Na relação Banco versus cliente, com contrato hígido, declara-se a validez das cobranças

Na relação Banco versus cliente, com contrato hígido, declara-se a validez das cobranças

Demandado em ação do consumidor, cabe ao Banco a apresentação dos contratos assinados pelo cliente que se opõe às cobranças, imputando que são indevidas. A instituição financeira tem o ônus de efetuar a explanação dos serviços e das cobranças referentes em conformidade com os dados e documentos pessoais do usuário, com os  comprovantes das transferências dos valores em anuência com a parte contratante, demonstrando a legalidade do contrato.  

Por entender que o Banco Bmg atendeu a essas filigranas jurídicas, o Desembargador Domingos Jorge Chalub, do TJAM, reformou sentença da 17ª Vara Cível de Manaus e julgou improcedente pedido de declaração de invalidez da relação jurídica com o estorno de valores e pagamento de danos morais. Sendo provado que o autor contratou e que o Banco cobra valores de empréstimo dentro das cláusulas ajustadas, não cabe atender ao pedido do consumidor, dispôs Chalub. 

Na origem a ação narrou que o consumidor sofreu descontos indevidos de empréstimo não contratado no Banco Bmg. Além da determinação dos valores em dobro, o juízo da 17ª Vara Cível condenou o Banco em danos morais, no valor de R$ 5 mil e ao pagamento de honorários do advogado do autor. A ação foi julgada procedente. O Banco recorreu. 

Realinhando fatos e provas o Banco conseguiu demonstrar  que houve regularidade de contratação e que os instrumentos foram devidamente assinados e complementados com as informações pessoais do cliente/autor.  Assim, pediu a reforma da sentença. 
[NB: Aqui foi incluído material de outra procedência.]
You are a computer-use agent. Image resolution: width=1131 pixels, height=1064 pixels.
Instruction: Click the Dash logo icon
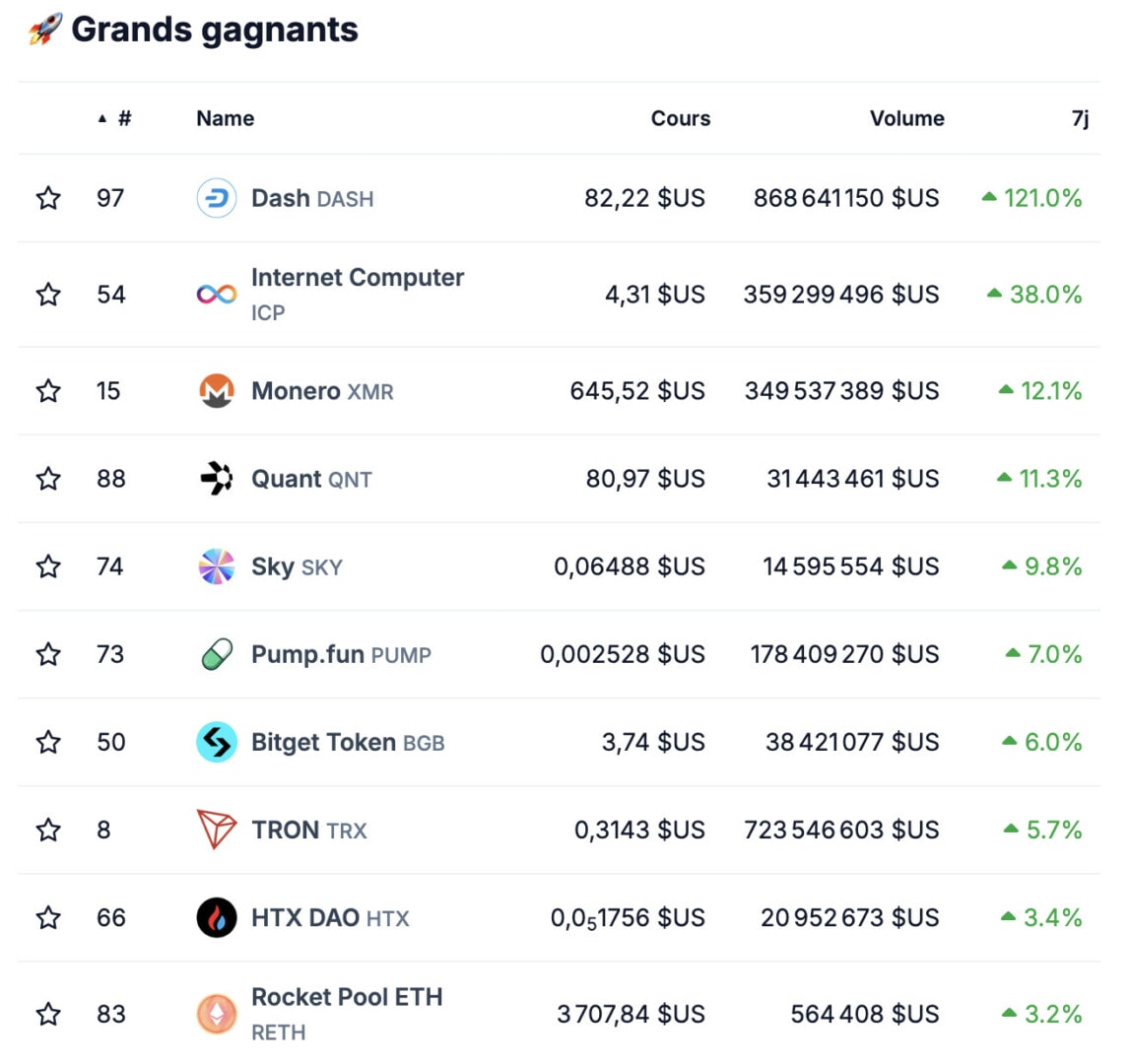[x=216, y=197]
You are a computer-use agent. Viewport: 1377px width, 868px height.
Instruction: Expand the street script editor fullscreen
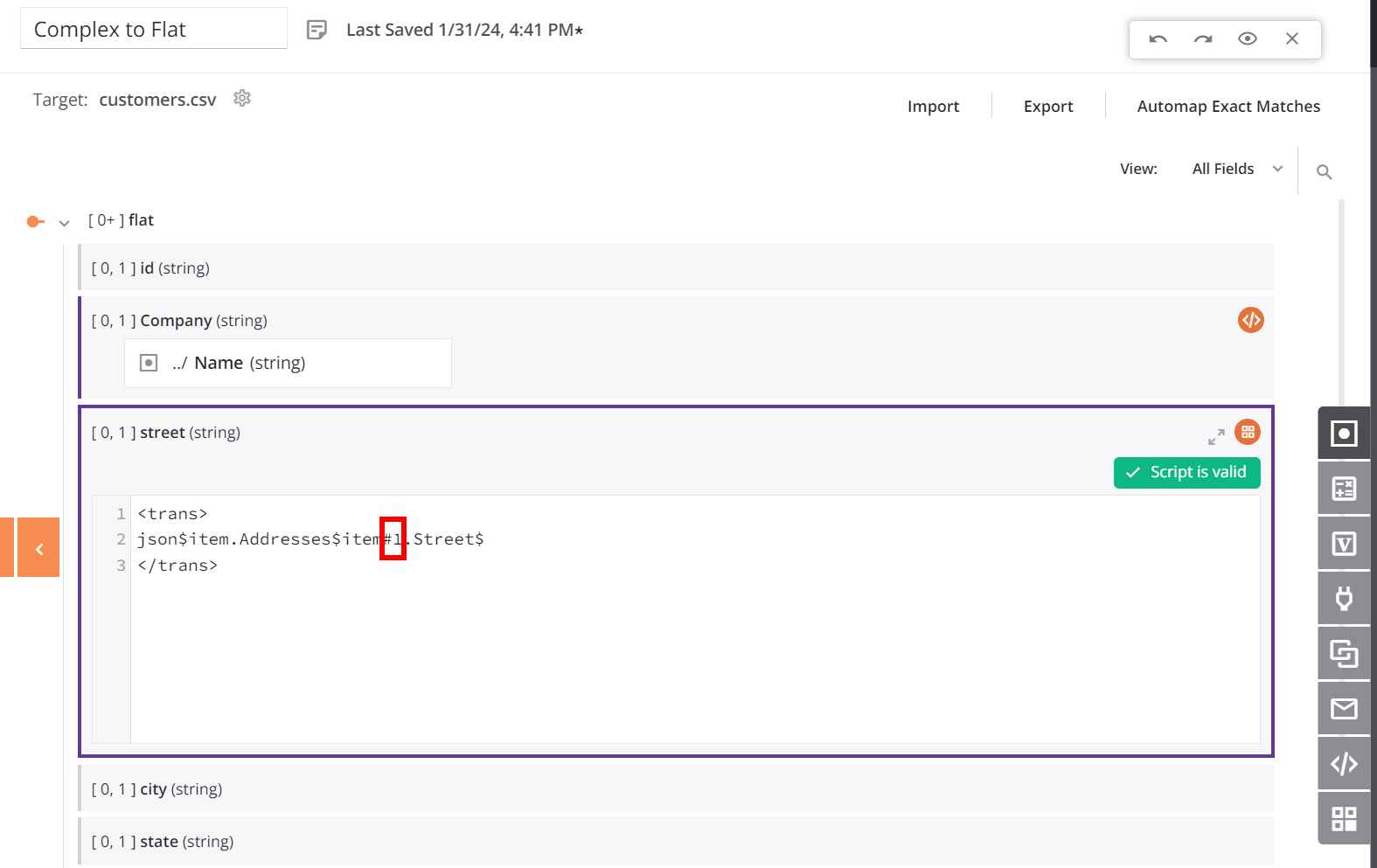[x=1216, y=437]
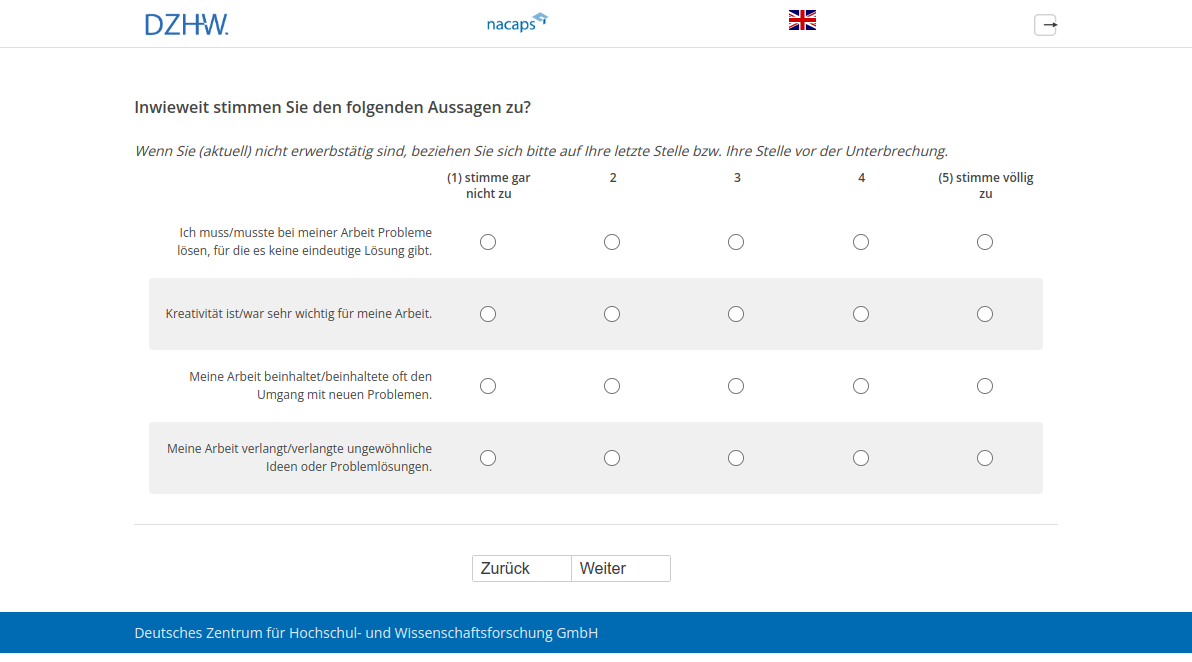1192x662 pixels.
Task: Choose rating 3 for solving ambiguous problems
Action: tap(736, 242)
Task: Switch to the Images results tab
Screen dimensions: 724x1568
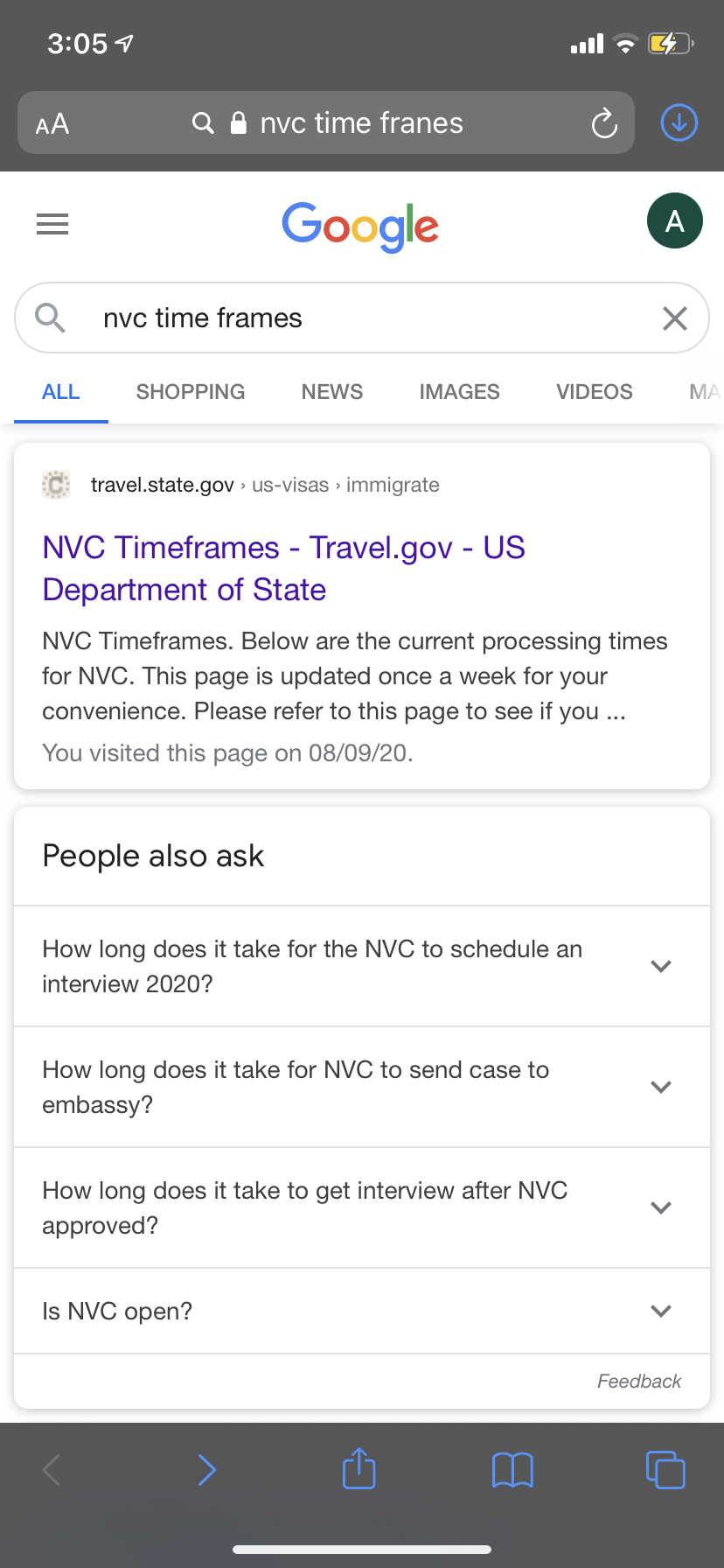Action: pos(460,392)

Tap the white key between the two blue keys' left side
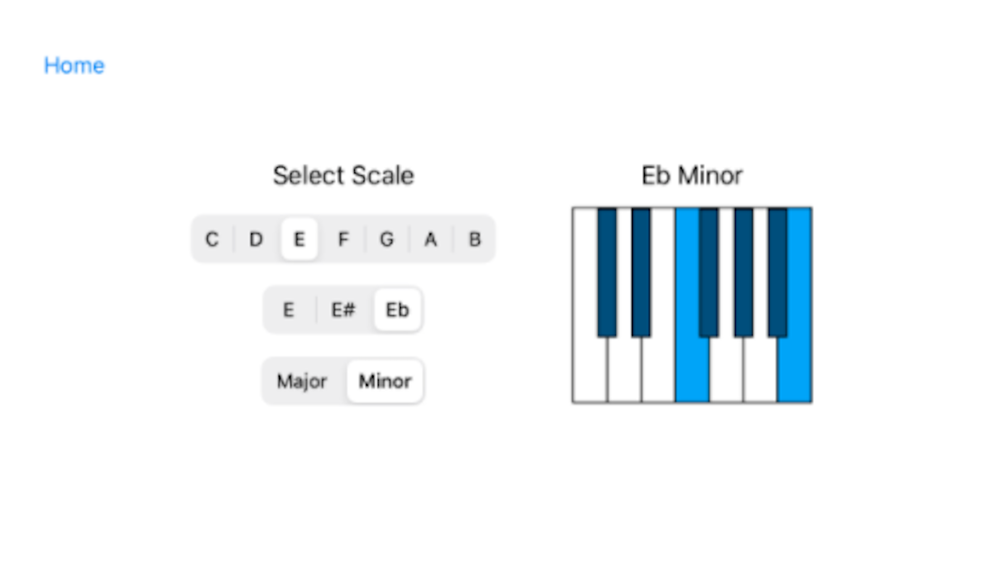pos(726,370)
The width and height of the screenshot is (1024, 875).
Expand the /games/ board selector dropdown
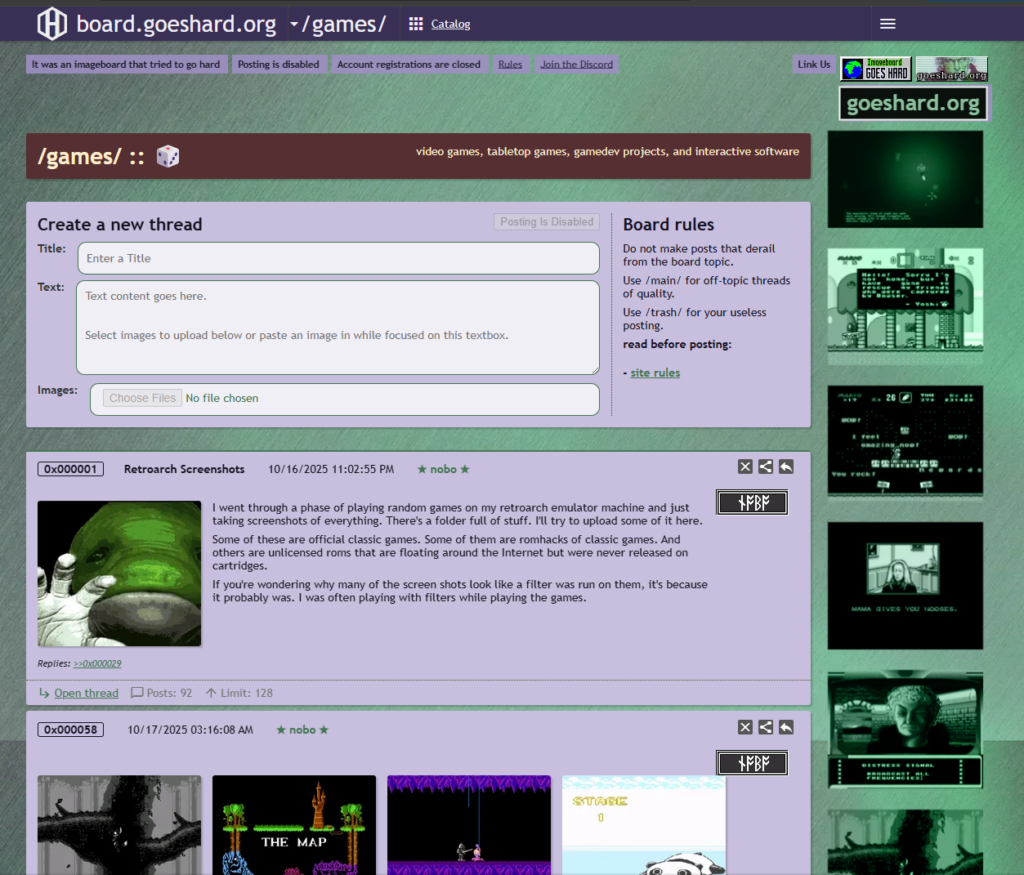(x=294, y=24)
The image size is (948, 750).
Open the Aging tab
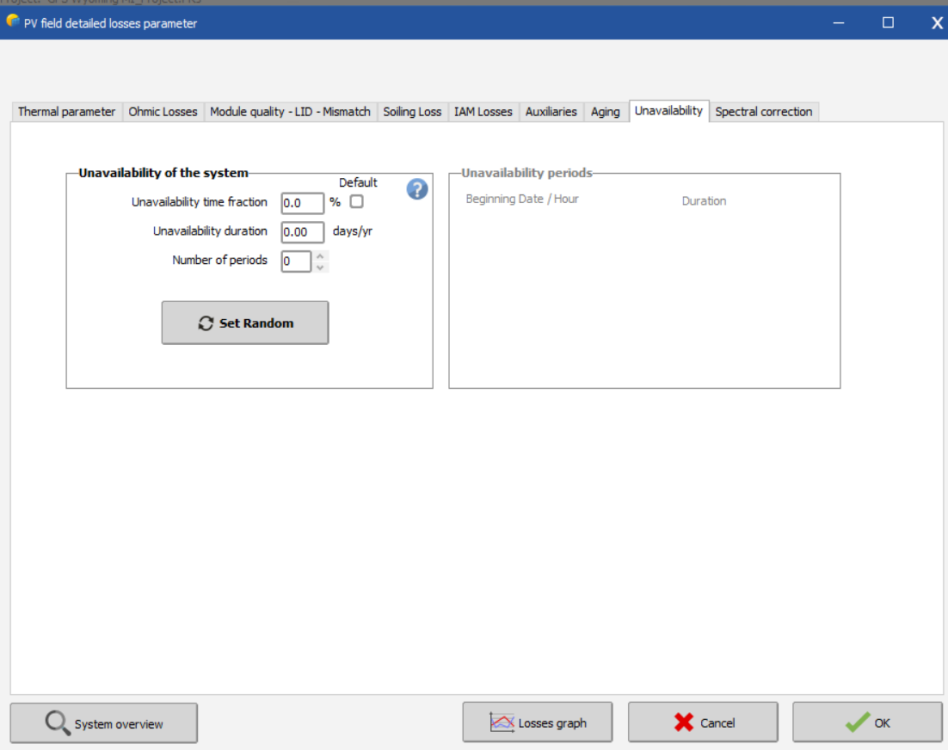(605, 112)
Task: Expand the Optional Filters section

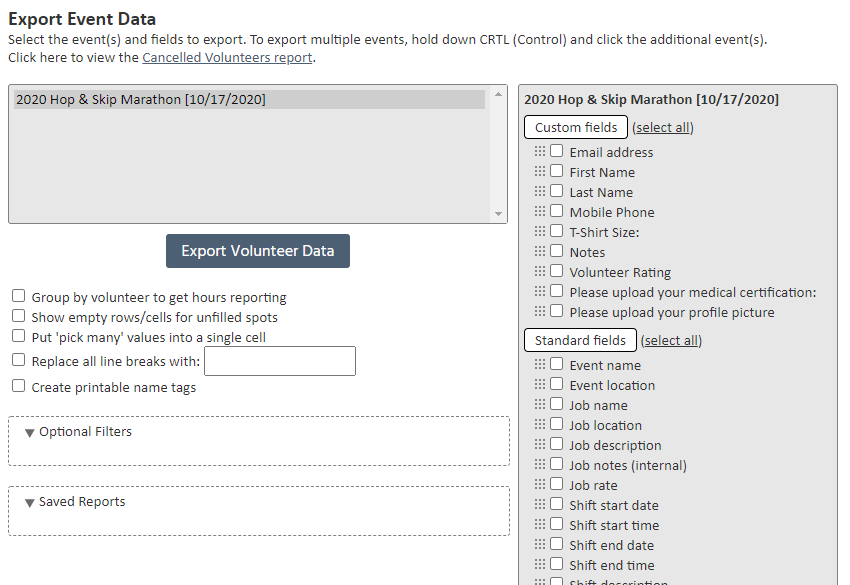Action: [x=85, y=432]
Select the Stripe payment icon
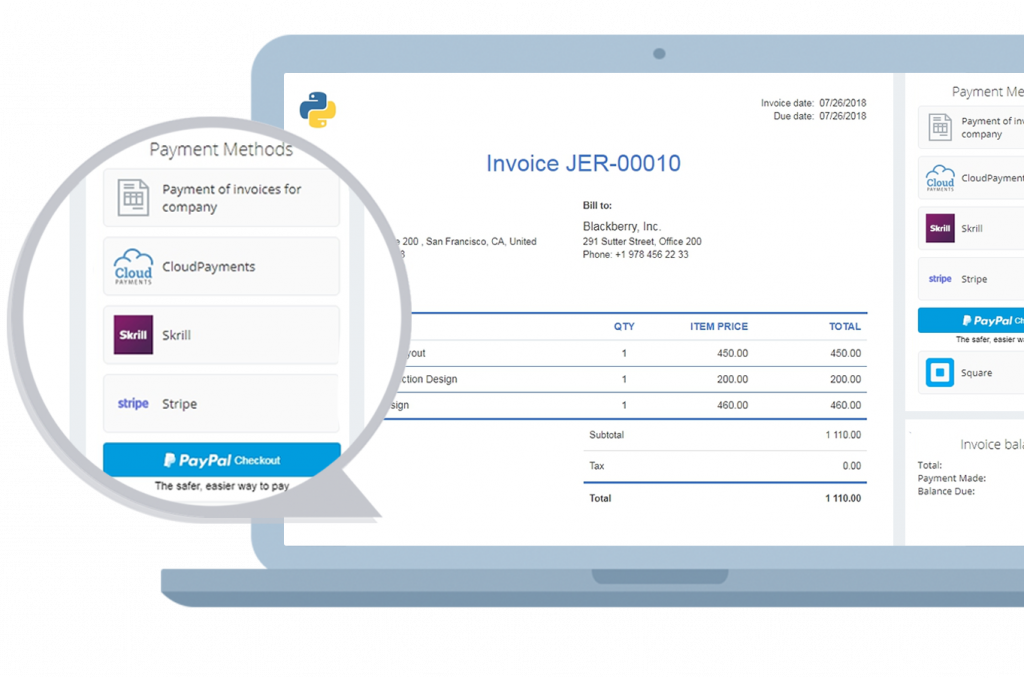 pyautogui.click(x=132, y=403)
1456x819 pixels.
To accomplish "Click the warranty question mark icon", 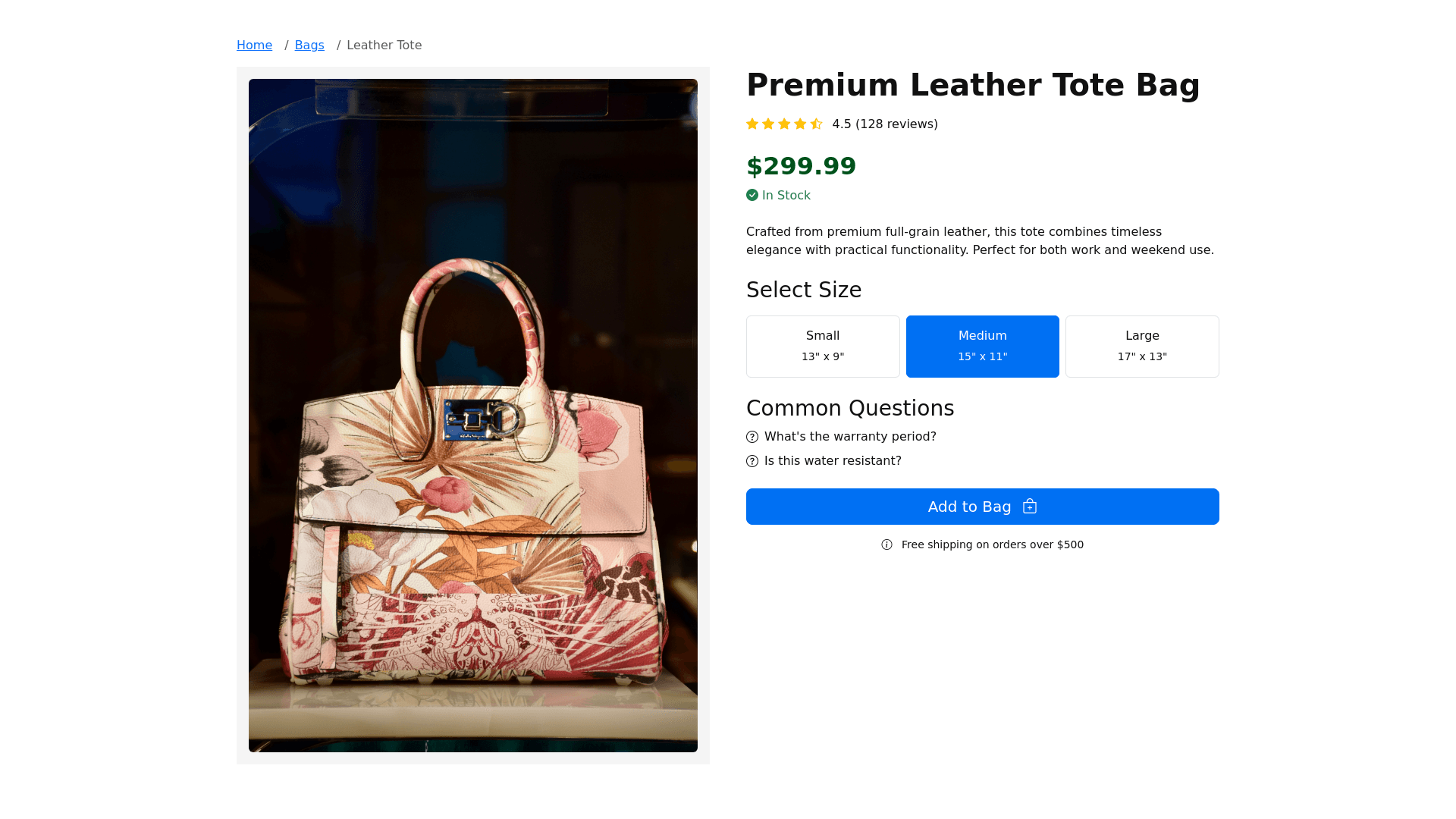I will [x=752, y=438].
A Terceira Câmara Cível concluiu que “todas as cobranças taxadas como ilegais e abusivas foram contratadas, não havendo que se falar em repetição do indébito em dobro ou de indenização por danos morais.Em face da legalidade das cobranças, não procede a  condenação da instituição financeira em danos morais, posto que não houve abusividade ou ilegalidade por parte do banco.Portanto, resta razão ao pedido de reforma da sentença exarada pelo juízo de piso, a fim de que seja afastada a condenação”.